*Work required:* Set down nothing but the lines from the one containing "the yellow message" to the final line of the material, exactly as written, and drop the pictures.

*Materials provided:*
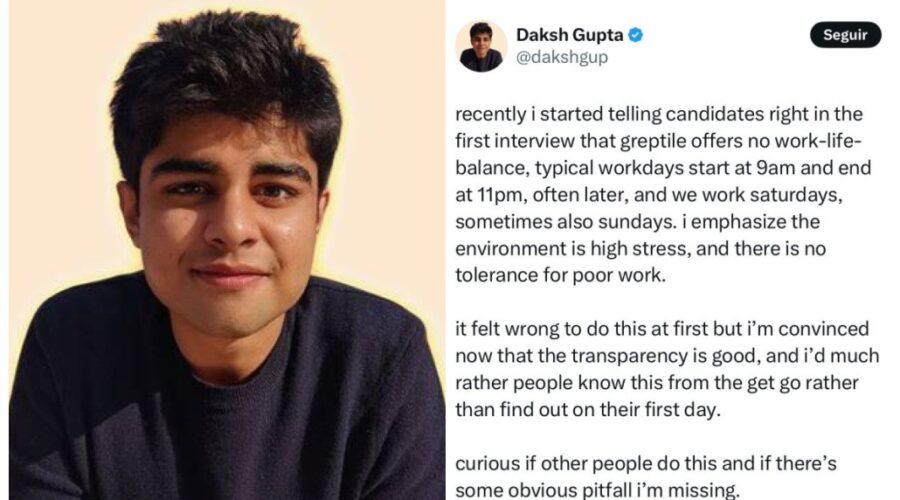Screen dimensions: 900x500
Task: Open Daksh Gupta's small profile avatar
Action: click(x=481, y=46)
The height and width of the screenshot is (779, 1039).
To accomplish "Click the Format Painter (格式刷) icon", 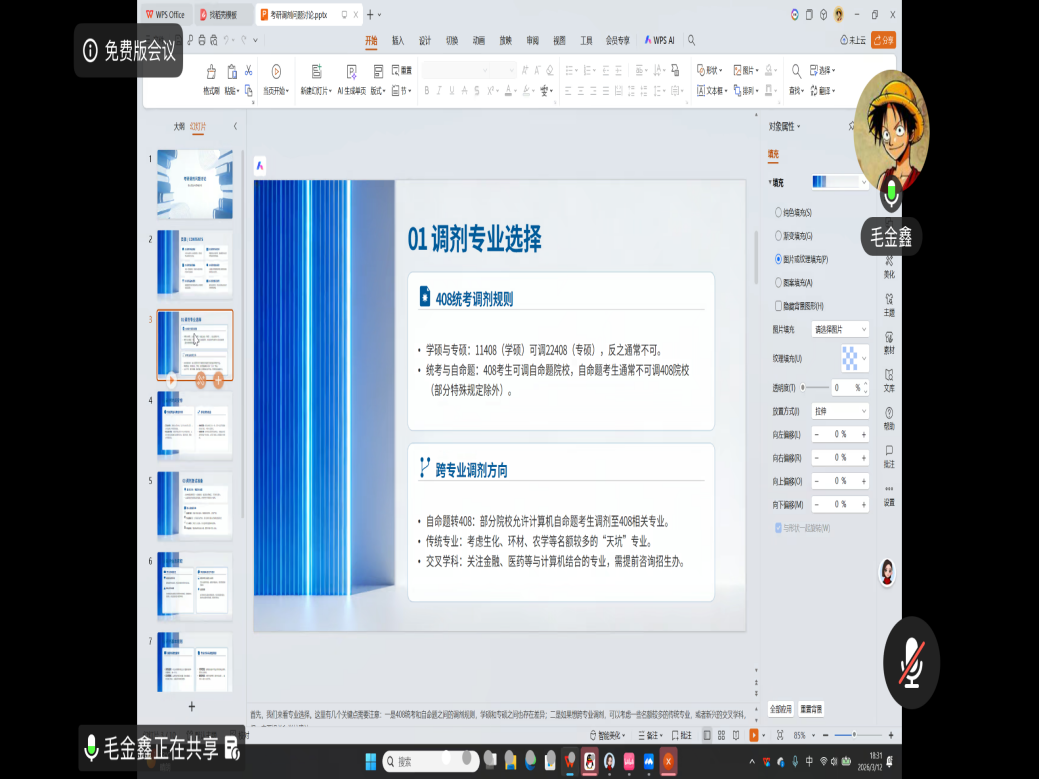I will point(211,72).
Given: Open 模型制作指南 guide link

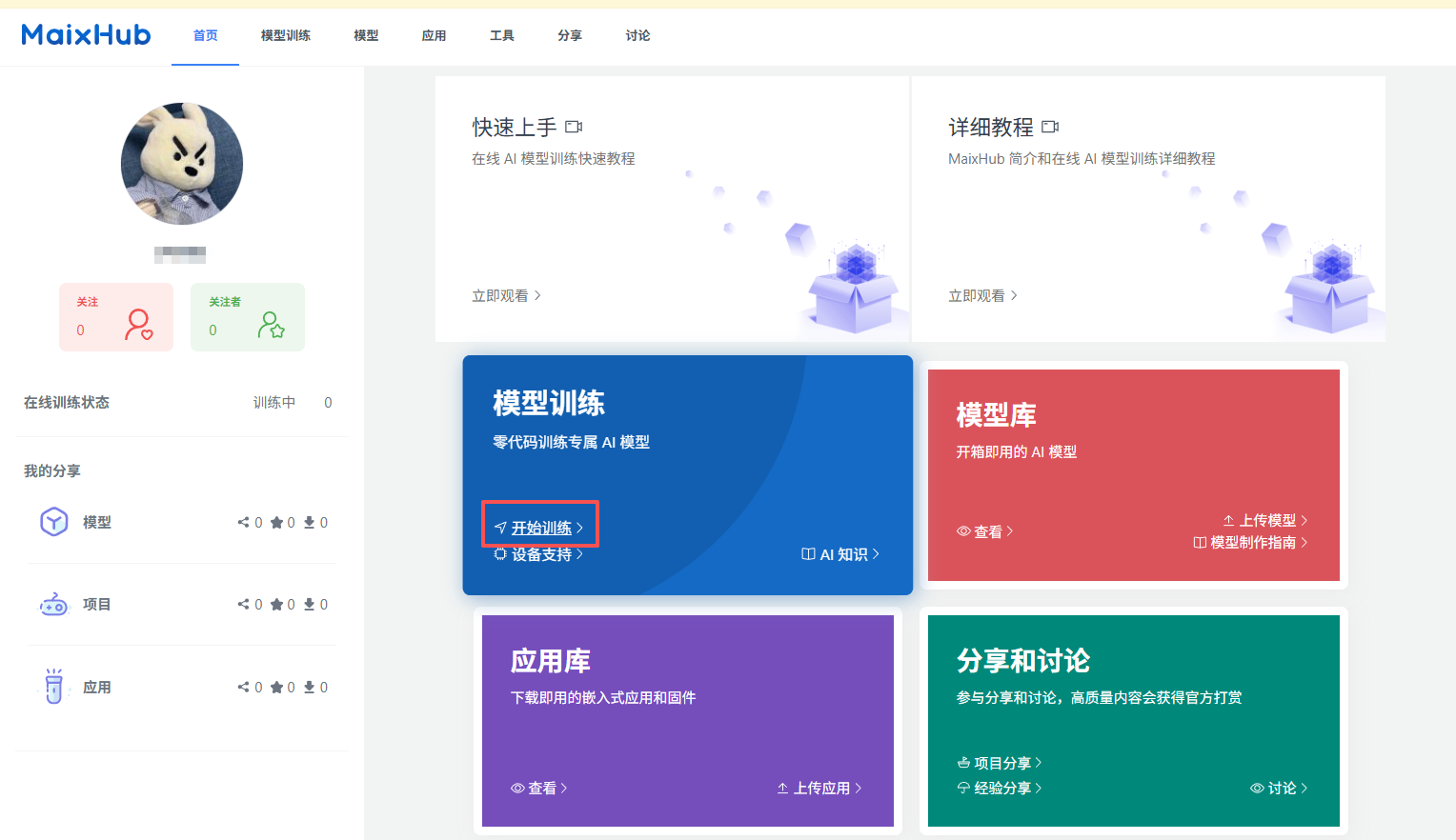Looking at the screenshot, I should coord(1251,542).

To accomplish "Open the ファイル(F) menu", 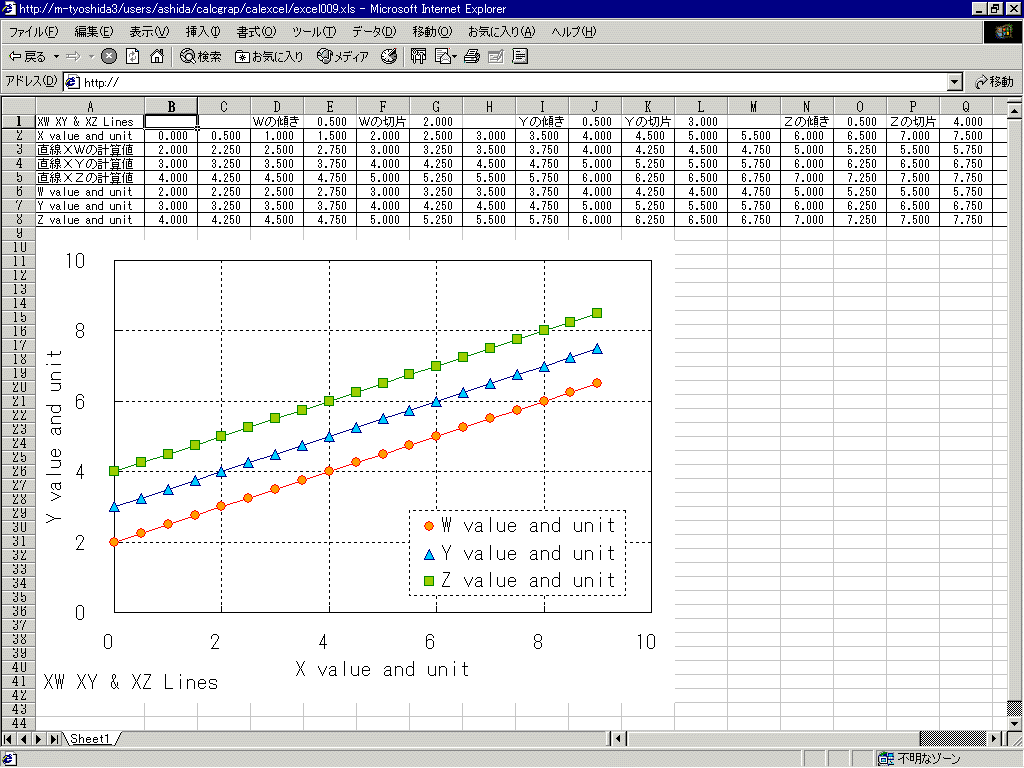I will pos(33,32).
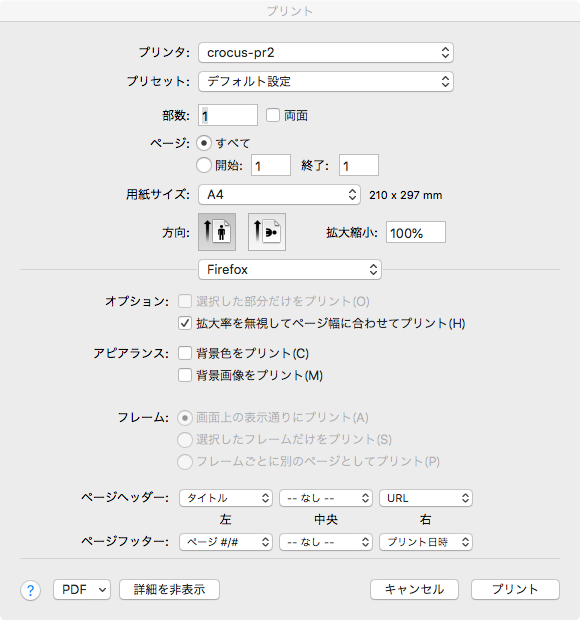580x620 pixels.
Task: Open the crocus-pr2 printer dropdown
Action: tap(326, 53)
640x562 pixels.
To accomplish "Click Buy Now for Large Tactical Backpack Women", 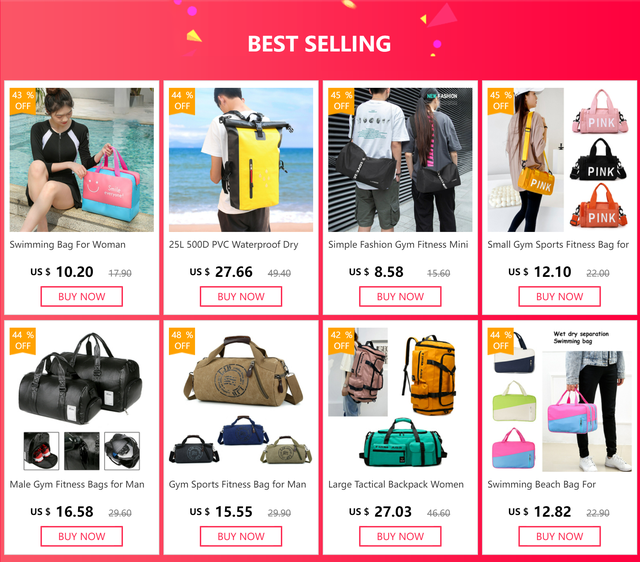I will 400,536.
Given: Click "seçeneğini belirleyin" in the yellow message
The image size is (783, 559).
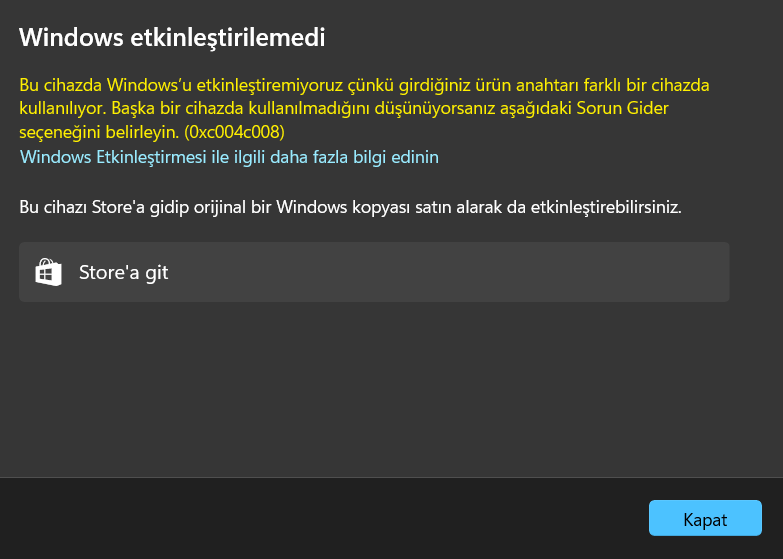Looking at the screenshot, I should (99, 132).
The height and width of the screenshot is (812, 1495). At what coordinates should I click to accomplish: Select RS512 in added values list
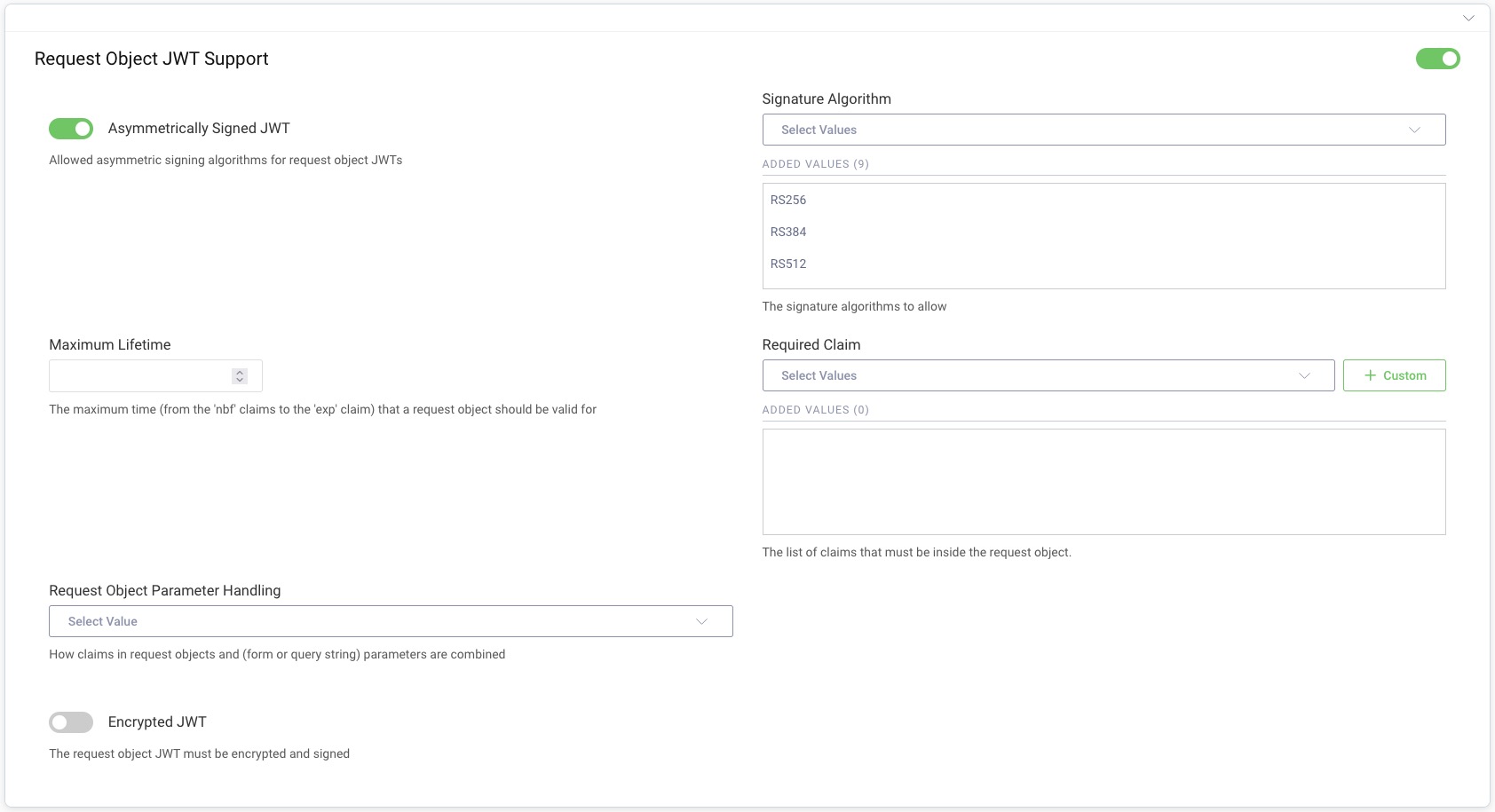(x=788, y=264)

*Answer space:*
Given: Click "seçeneğini belirleyin" in the yellow message
The image size is (783, 559).
Looking at the screenshot, I should (99, 132).
The height and width of the screenshot is (812, 1495). At what coordinates should I click to accomplish: Select RS512 in added values list
(x=788, y=264)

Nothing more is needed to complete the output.